__What the exercise asks__: For the records below, give the number of lines containing the word "Focus" and no other text.

__Data records__:

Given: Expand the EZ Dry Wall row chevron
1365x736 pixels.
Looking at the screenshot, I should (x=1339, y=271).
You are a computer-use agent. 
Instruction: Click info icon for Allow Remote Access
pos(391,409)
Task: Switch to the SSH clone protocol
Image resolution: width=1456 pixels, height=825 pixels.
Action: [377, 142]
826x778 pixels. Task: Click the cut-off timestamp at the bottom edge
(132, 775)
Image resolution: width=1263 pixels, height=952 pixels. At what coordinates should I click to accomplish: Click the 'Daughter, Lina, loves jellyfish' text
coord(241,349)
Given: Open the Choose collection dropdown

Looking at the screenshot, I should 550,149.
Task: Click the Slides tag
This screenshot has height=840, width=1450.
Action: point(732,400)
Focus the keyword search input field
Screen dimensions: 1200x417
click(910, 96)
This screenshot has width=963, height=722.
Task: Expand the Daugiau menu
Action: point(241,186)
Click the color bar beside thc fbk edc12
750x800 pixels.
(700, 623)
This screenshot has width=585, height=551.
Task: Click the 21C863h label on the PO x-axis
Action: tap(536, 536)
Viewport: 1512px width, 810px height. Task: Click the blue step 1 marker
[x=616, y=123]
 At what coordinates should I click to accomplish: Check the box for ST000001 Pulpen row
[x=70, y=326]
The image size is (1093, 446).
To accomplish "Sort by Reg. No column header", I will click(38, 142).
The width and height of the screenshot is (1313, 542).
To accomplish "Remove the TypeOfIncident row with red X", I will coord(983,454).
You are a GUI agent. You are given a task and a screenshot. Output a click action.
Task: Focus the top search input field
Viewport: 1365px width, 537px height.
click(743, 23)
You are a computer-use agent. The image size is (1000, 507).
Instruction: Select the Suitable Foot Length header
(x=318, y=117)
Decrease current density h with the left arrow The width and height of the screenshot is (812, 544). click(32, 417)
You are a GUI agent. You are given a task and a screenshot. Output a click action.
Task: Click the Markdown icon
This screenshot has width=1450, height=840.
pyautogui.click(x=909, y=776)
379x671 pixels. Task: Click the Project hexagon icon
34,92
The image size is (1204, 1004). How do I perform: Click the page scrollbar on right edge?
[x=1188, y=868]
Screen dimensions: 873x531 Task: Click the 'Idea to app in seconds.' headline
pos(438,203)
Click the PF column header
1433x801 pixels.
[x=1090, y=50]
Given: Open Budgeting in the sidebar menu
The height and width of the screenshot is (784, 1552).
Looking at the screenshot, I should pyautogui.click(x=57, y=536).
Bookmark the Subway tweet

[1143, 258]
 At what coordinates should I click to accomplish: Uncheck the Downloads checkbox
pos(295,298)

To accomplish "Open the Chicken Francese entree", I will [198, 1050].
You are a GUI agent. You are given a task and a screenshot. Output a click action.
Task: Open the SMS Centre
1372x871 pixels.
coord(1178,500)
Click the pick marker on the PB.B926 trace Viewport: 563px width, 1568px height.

__Answer to the problem__: 2